Government criticised for not backing EU renewable energy proposals

Green Party and others say householders and community groups could sell energy back to electricity grid

Environmental groups and the Green Party have accused the Government of refusing to back EU proposals to allow community groups and householders to generate and sell renewable energy back to the electricity grid.

The Minister for Climate Action and Environment, Denis Naughten, has emphatically rejected their contention that Ireland is not supporting major reforms on renewable energy policy.

Documents indicating Irish officials are opposing some of the changes proposed by the European Commission to the renewable energy directive (Red) were released in Brussels. Community "microgeneration" of electricity is seen as an important element of strategies to reduce CO2 emissions, and to facilitate change to behaviour in tackling global warming.

Green Party leader Eamon Ryan said: "One of the reasons why Ireland is now ranking so low in international climate action league tables is because we are seen in Europe as one of the countries which is trying to block new clean energy solutions."



Irish amendments show “how negative we have become, constantly looking to reduce targets [to reduce carbon emissions] and weaken any measures which would compel countries into action”, Mr Ryan said.

“The Government is arguing for the removal of a clause which would compel countries to allow householders sell their power back to the grid using ‘at least’ the wholesale price of electricity. The Citizens’ Assembly called for just such a provision but the Government is ignoring their advice,” Mr Ryan said.

The Government, he said, was looking to remove a provision that would require countries to favour community ownership of energy in new renewable support schemes – as happens in member states strongly adopting renewable energy.

“Minister Denis Naughten publicly supports these measures, but when it comes down to reality, his department is working in Brussels to undermine this new ownership model.”

The Irish amendments will be discussed at a meeting of senior officials in Brussels on Friday, before going to the next European Council meeting for decision on December 18th.

Friends of the Earth Ireland director Oisín Coghlan said in a letter to Mr Naughten this week that his organisation had welcomed a focus on increased community ownership in the national mitigation plan and the draft renewable electricity support scheme (RESS) – although microgeneration was being considered separately.

‘Taken aback’

“We were genuinely taken aback, therefore, that Ireland has taken a remarkably negative approach to community energy in the Red negotiations,” he added.

A Department of Climate Action and Environment spokesman rejected the claims that Ireland was dragging its feet on its commitments to supporting micro-generation.

“The key message is that the Minister and department are on message and supportive of the renewables directive. The points that we have raised in working groups relate to technical drafting and not some recalcitrant position on the objective of the directive,” he added.

The department was progressing actions to provide market support for microgeneration and to develop a new RESS. In the ongoing negotiations Ireland has been supportive of provisions around “renewable energy communities” and “renewable self-consumers” as they broadly align with policy being developed in Ireland, he said.

DATA SHOWN:

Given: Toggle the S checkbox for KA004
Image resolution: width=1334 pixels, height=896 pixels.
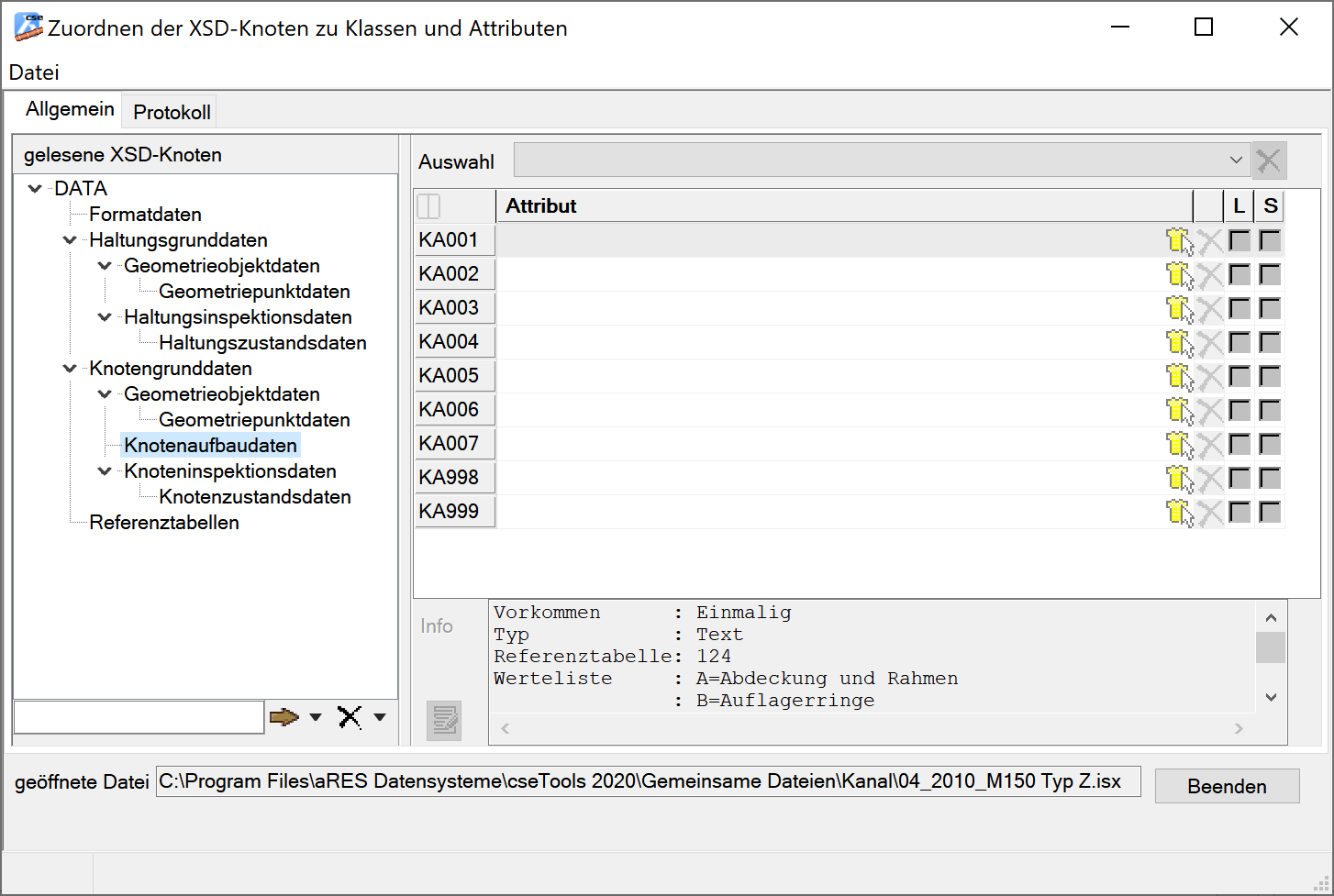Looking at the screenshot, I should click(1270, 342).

WHAT NEEDS TO BE DONE:
Reproduce word for word the passage from the article on Ireland and the EU renewable energy proposals that begins with the words "The Irish amendments" and ends with "being considered separately.".

ANSWER TO THE PROBLEM:
The Irish amendments will be discussed at a meeting of senior officials in Brussels on Friday, before going to the next European Council meeting for decision on December 18th.

Friends of the Earth Ireland director Oisín Coghlan said in a letter to Mr Naughten this week that his organisation had welcomed a focus on increased community ownership in the national mitigation plan and the draft renewable electricity support scheme (RESS) – although microgeneration was being considered separately.